Un ransomware che ferma la pianificazione della produzione, un account Microsoft 365 compromesso o un fornitore che chiede evidenze di sicurezza: per una PMI manifatturiera, il rischio cyber non è più un tema esclusivamente IT. È un rischio operativo, commerciale e reputazionale. I servizi vCISO per PMI servono proprio a colmare il divario tra tecnologie presenti in azienda, responsabilità di direzione e decisioni di sicurezza che devono essere prese con metodo.
Molte imprese hanno firewall, antivirus, backup e un gestionale ben integrato con l’operatività. Ciò che spesso manca è una guida continuativa capace di definire priorità, verificare le esposizioni reali e trasformare obblighi, audit e richieste dei clienti in un piano sostenibile.
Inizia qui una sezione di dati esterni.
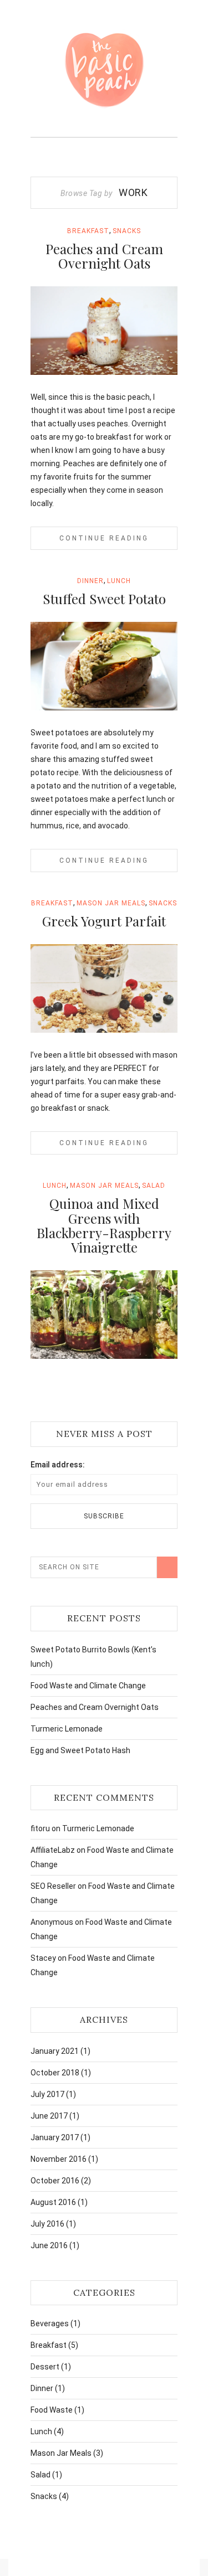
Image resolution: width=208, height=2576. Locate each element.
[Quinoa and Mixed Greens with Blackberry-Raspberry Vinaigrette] (104, 1314)
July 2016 (47, 2223)
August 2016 (53, 2202)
Un Virtual Chief Information Security Officer, o vCISO, fornisce questa funzione senza imporre l’assunzione immediata di un dirigente security interno a tempo pieno.
Cosa fa un vCISO in una PMI
Un vCISO non coincide con un tecnico chiamato a intervenire quando qualcosa si rompe. Il suo ruolo è di governo: legge il contesto aziendale, collega il rischio informatico agli obiettivi di business e costruisce un percorso di sicurezza verificabile nel tempo.
Per una realtà industriale, questo significa considerare sia i sistemi informativi sia gli ambienti collegati alla produzione. ERP, MES, macchinari connessi, reti di stabilimento, accessi remoti dei manutentori, dispositivi mobili del personale commerciale e piattaforme cloud sono parti dello stesso perimetro. Proteggerle con iniziative scollegate crea costi e punti ciechi. Governarle in modo coordinato riduce la probabilità che un incidente digitale diventi un fermo operativo.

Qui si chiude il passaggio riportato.